Genes were identified using Prodigal [40] as part of the Oak Ridge National Laboratory genome annotation pipeline, followed by a round of manual curation using the JGI GenePRIMP pipeline (http://geneprimp.jgi-psf.org) [41]. The predicted CDSs were translated and used to search the National Center for Biotechnology Information (NCBI) nonredundant database, UniProt, TIGRFam, Pfam, PRIAM, KEGG, COG, and InterPro databases. Additional gene prediction analysis and functional annotation were performed within the Integrated Microbial Genomes Expert Review (IMG-ER) platform (http://img.jgi.doe.gov/er) [42].

Genome properties

The genome is 2,132,142 bp long and comprises one main circular chromosome with a 38.6% GC content (Table 3 and Figure 3). Of the 1,920 genes predicted, 1,859 were protein coding genes, and 61 RNAs; 15 pseudogenes were also identified. The majority (73.6%) of the genes were assigned a putative function while those remaining were annotated as hypothetical proteins. The distribution of genes into COGs functional categories is presented in Table 4.

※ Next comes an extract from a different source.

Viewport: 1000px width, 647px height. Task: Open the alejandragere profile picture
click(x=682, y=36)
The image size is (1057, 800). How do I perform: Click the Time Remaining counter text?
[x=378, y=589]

Table 3. Genome Statistics.

Attribute Value % of Total
Genome size (bp) 2,132,142 100.00%
DNA coding region (bp) 1,886,054 88.46%
DNA G+C content (bp) 823,631 38.63%
Number of replicons 1
Extrachromosomal elements 0
Total genes 1,920 100.00%
RNA genes 61 3.18%
rRNA operons 4
Protein-coding genes 1,859 96.82%
Pseudo genes 15 0.78%
Genes with function prediction 1,413 73.59%
Genes in paralog clusters 174 9.06%
Genes assigned to COGs 1,474 76.77%
Genes assigned Pfam domains 1,490 77.06%
Genes with signal peptides 306 15.94%
Genes with transmembrane helices 492 25.62%
CRISPR repeats 5

Figure 3.

Figure 3

Graphical circular map of the genome. From outside to the center: Genes on forward strand (color by COG categories), Genes on reverse strand (color by COG categories), RNA genes (tRNAs green, rRNAs red, other RNAs black), GC content, GC skew.

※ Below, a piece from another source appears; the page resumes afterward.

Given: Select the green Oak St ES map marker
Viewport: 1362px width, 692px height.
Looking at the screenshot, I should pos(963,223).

Table 4. Number of genes associated with the general COG functional categories.

Code value %age   Description
J 142 7.6   Translation, ribosomal structure and biogenesis
A 0 0.0   RNA processing and modification
K 71 3.8   Transcription
L 92 4.9   Replication, recombination and repair
B 2 0.1   Chromatin structure and dynamics
D 20 1.1   Cell cycle control, mitosis and meiosis
Y 0 0.0   Nuclear structure
V 26 1.4   Defense mechanisms
T 29 1.6   Signal transduction mechanisms
M 106 5.7   Cell wall/membrane biogenesis
N 6 0.3   Cell motility
Z 0 0.0   Cytoskeleton
W 0 0.0   Extracellular structures
U 35 1.9   Intracellular trafficking and secretion
O 48 2.6   Posttranslational modification, protein turnover, chaperones
C 100 5.4   Energy production and conversion
G 68 3.6   Carbohydrate transport and metabolism
E 160 8.6   Amino acid transport and metabolism
F 63 3.4   Nucleotide transport and metabolism
H 117 6.3   Coenzyme transport and metabolism
I 33 1.8   Lipid transport and metabolism
P 124 6.7   Inorganic ion transport and metabolism
Q 19 1.8   Secondary metabolites biosynthesis, transport and catabolism
R 177 9.5   General function prediction only
S 143 7.7   Function unknown
- 385 20.7   Not in COGs

Acknowledgements

We would like to gratefully acknowledge the help of Susanne Schneider (DSMZ) for DNA extraction and quality analysis. This work was performed under the auspices of the US Department of Energy's Office of Science, Biological and Environmental Research Program, and by the University of California, Lawrence Berkeley National Laboratory under contract No. DE-AC02-05CH11231, Lawrence Livermore National Laboratory under Contract No. DE-AC52-07NA27344, and Los Alamos National Laboratory under contract No. DE-AC02-06NA25396, as well as German Research Foundation (DFG) INST 599/1-1.